== Task instructions ==
Put every line of the listing below into a numbered list, omitting any blank lines.

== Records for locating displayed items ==

----------

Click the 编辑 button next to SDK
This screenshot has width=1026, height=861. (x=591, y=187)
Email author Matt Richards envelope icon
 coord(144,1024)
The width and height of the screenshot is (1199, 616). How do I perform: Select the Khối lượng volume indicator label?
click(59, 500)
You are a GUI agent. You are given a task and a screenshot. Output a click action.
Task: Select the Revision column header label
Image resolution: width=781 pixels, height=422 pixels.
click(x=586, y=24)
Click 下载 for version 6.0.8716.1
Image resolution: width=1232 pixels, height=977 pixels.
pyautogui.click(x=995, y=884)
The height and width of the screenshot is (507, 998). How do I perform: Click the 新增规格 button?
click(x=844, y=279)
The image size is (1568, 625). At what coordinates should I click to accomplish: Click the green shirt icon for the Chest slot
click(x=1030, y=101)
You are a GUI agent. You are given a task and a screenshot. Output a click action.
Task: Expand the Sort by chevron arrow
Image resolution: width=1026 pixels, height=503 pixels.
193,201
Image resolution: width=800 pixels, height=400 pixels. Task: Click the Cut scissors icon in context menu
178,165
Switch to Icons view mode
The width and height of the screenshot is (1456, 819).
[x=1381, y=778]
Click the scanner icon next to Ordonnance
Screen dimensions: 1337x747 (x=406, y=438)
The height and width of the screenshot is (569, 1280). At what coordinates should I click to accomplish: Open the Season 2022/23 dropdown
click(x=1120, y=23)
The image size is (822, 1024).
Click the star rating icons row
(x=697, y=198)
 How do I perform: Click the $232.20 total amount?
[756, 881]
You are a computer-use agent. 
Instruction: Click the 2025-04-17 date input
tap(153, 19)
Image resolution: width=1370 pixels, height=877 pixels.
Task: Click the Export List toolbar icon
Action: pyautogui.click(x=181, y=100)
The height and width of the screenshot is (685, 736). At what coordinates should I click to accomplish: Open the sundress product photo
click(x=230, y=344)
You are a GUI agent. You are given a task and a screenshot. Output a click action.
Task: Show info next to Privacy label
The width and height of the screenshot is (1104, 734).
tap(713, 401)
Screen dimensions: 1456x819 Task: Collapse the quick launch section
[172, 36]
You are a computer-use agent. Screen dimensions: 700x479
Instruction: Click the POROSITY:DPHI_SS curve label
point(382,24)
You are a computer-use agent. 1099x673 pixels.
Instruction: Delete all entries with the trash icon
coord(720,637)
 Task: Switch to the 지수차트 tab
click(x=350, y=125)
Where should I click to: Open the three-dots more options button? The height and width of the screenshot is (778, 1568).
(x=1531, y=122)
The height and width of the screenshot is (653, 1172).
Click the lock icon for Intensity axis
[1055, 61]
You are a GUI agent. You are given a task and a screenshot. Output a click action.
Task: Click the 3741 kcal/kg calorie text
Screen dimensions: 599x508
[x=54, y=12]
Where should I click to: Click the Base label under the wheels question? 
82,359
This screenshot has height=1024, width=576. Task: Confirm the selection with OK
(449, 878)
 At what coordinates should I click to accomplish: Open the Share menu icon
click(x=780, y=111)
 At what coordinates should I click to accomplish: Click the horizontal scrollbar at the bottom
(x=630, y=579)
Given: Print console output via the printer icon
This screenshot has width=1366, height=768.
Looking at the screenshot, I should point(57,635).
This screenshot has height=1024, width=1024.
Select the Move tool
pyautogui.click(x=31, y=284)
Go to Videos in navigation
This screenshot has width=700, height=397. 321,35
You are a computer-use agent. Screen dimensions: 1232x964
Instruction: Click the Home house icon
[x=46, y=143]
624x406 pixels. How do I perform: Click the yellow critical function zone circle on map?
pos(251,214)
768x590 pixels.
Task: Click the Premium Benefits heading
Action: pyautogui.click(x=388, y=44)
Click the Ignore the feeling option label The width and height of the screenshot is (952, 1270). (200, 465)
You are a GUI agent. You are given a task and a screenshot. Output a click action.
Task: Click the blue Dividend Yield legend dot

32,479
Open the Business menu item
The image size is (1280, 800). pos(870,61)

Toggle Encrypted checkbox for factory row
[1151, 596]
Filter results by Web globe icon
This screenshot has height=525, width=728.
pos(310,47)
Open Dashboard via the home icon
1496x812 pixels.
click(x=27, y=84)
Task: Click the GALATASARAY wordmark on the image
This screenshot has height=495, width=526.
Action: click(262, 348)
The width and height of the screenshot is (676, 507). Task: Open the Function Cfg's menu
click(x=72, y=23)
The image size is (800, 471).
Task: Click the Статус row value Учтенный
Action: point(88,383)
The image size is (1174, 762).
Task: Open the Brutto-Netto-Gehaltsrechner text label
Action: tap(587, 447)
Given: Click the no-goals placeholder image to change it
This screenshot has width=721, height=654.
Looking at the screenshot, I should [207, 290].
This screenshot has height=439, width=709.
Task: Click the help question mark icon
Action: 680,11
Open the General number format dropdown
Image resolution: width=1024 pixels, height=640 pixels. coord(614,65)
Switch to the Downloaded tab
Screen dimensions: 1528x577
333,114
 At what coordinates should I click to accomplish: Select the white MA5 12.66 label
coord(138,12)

----------

== Response below ==
1. Click the 编辑 button next to SDK
2. This screenshot has width=1026, height=861. (x=591, y=187)
3. Email author Matt Richards envelope icon
4.  coord(144,1024)
5. The width and height of the screenshot is (1199, 616). How do I perform: Select the Khối lượng volume indicator label?
6. click(59, 500)
7. You are a GUI agent. You are given a task and a screenshot. Output a click action.
8. Task: Select the Revision column header label
9. Image resolution: width=781 pixels, height=422 pixels.
10. click(x=586, y=24)
11. Click 下载 for version 6.0.8716.1
12. Image resolution: width=1232 pixels, height=977 pixels.
13. pyautogui.click(x=995, y=884)
14. The height and width of the screenshot is (507, 998). How do I perform: Click the 新增规格 button?
15. click(x=844, y=279)
16. The image size is (1568, 625). At what coordinates should I click to accomplish: Click the green shirt icon for the Chest slot
17. click(x=1030, y=101)
18. You are a GUI agent. You are given a task and a screenshot. Output a click action.
19. Task: Expand the Sort by chevron arrow
20. Image resolution: width=1026 pixels, height=503 pixels.
21. 193,201
22. Image resolution: width=800 pixels, height=400 pixels. Task: Click the Cut scissors icon in context menu
23. 178,165
24. Switch to Icons view mode
25. The width and height of the screenshot is (1456, 819).
26. [x=1381, y=778]
27. Click the scanner icon next to Ordonnance
28. Screen dimensions: 1337x747 (x=406, y=438)
29. The height and width of the screenshot is (569, 1280). At what coordinates should I click to accomplish: Open the Season 2022/23 dropdown
30. click(x=1120, y=23)
31. The image size is (822, 1024).
32. Click the star rating icons row
33. (x=697, y=198)
34.  How do I perform: Click the $232.20 total amount?
35. [756, 881]
36. You are a computer-use agent. 
37. Instruction: Click the 2025-04-17 date input
38. tap(153, 19)
39. Image resolution: width=1370 pixels, height=877 pixels.
40. Task: Click the Export List toolbar icon
41. Action: pyautogui.click(x=181, y=100)
42. The height and width of the screenshot is (685, 736). At what coordinates should I click to accomplish: Open the sundress product photo
43. click(x=230, y=344)
44. You are a GUI agent. You are given a task and a screenshot. Output a click action.
45. Task: Show info next to Privacy label
46. The width and height of the screenshot is (1104, 734).
47. tap(713, 401)
48. Screen dimensions: 1456x819 Task: Collapse the quick launch section
49. [172, 36]
50. You are a computer-use agent. Screen dimensions: 700x479
51. Instruction: Click the POROSITY:DPHI_SS curve label
52. point(382,24)
53. You are a computer-use agent. 1099x673 pixels.
54. Instruction: Delete all entries with the trash icon
55. coord(720,637)
56.  Task: Switch to the 지수차트 tab
57. click(x=350, y=125)
58. Where should I click to: Open the three-dots more options button? The height and width of the screenshot is (778, 1568).
59. (x=1531, y=122)
60. The height and width of the screenshot is (653, 1172).
61. Click the lock icon for Intensity axis
62. [1055, 61]
63. You are a GUI agent. You are given a task and a screenshot. Output a click action.
64. Task: Click the 3741 kcal/kg calorie text
65. Screen dimensions: 599x508
66. [x=54, y=12]
67. Where should I click to: Click the Base label under the wheels question? 
68. 82,359
69. This screenshot has height=1024, width=576. Task: Confirm the selection with OK
70. (449, 878)
71.  At what coordinates should I click to accomplish: Open the Share menu icon
72. click(x=780, y=111)
73.  At what coordinates should I click to accomplish: Click the horizontal scrollbar at the bottom
74. (x=630, y=579)
75. Given: Print console output via the printer icon
76. This screenshot has width=1366, height=768.
77. Looking at the screenshot, I should point(57,635).
78. This screenshot has height=1024, width=1024.
79. Select the Move tool
80. pyautogui.click(x=31, y=284)
81. Go to Videos in navigation
82. This screenshot has width=700, height=397. 321,35
83. You are a computer-use agent. Screen dimensions: 1232x964
84. Instruction: Click the Home house icon
85. [x=46, y=143]
86. 624x406 pixels. How do I perform: Click the yellow critical function zone circle on map?
87. pos(251,214)
88. 768x590 pixels.
89. Task: Click the Premium Benefits heading
90. Action: pyautogui.click(x=388, y=44)
91. Click the Ignore the feeling option label The width and height of the screenshot is (952, 1270). (200, 465)
92. You are a GUI agent. You are given a task and a screenshot. Output a click action.
93. Task: Click the blue Dividend Yield legend dot
94. 32,479
95. Open the Business menu item
96. The image size is (1280, 800). pos(870,61)
97. Toggle Encrypted checkbox for factory row
98. [1151, 596]
99. Filter results by Web globe icon
100. This screenshot has height=525, width=728.
101. pos(310,47)
102. Open Dashboard via the home icon
103. 1496x812 pixels.
104. click(x=27, y=84)
105. Task: Click the GALATASARAY wordmark on the image
106. This screenshot has height=495, width=526.
107. Action: click(262, 348)
108. The width and height of the screenshot is (676, 507). Task: Open the Function Cfg's menu
109. click(x=72, y=23)
110. The image size is (800, 471).
111. Task: Click the Статус row value Учтенный
112. Action: point(88,383)
113. The image size is (1174, 762).
114. Task: Open the Brutto-Netto-Gehaltsrechner text label
115. Action: tap(587, 447)
116. Given: Click the no-goals placeholder image to change it
117. This screenshot has width=721, height=654.
118. Looking at the screenshot, I should [207, 290].
119. This screenshot has height=439, width=709.
120. Task: Click the help question mark icon
121. Action: 680,11
122. Open the General number format dropdown
123. Image resolution: width=1024 pixels, height=640 pixels. coord(614,65)
124. Switch to the Downloaded tab
125. Screen dimensions: 1528x577
126. 333,114
127.  At what coordinates should I click to accomplish: Select the white MA5 12.66 label
128. coord(138,12)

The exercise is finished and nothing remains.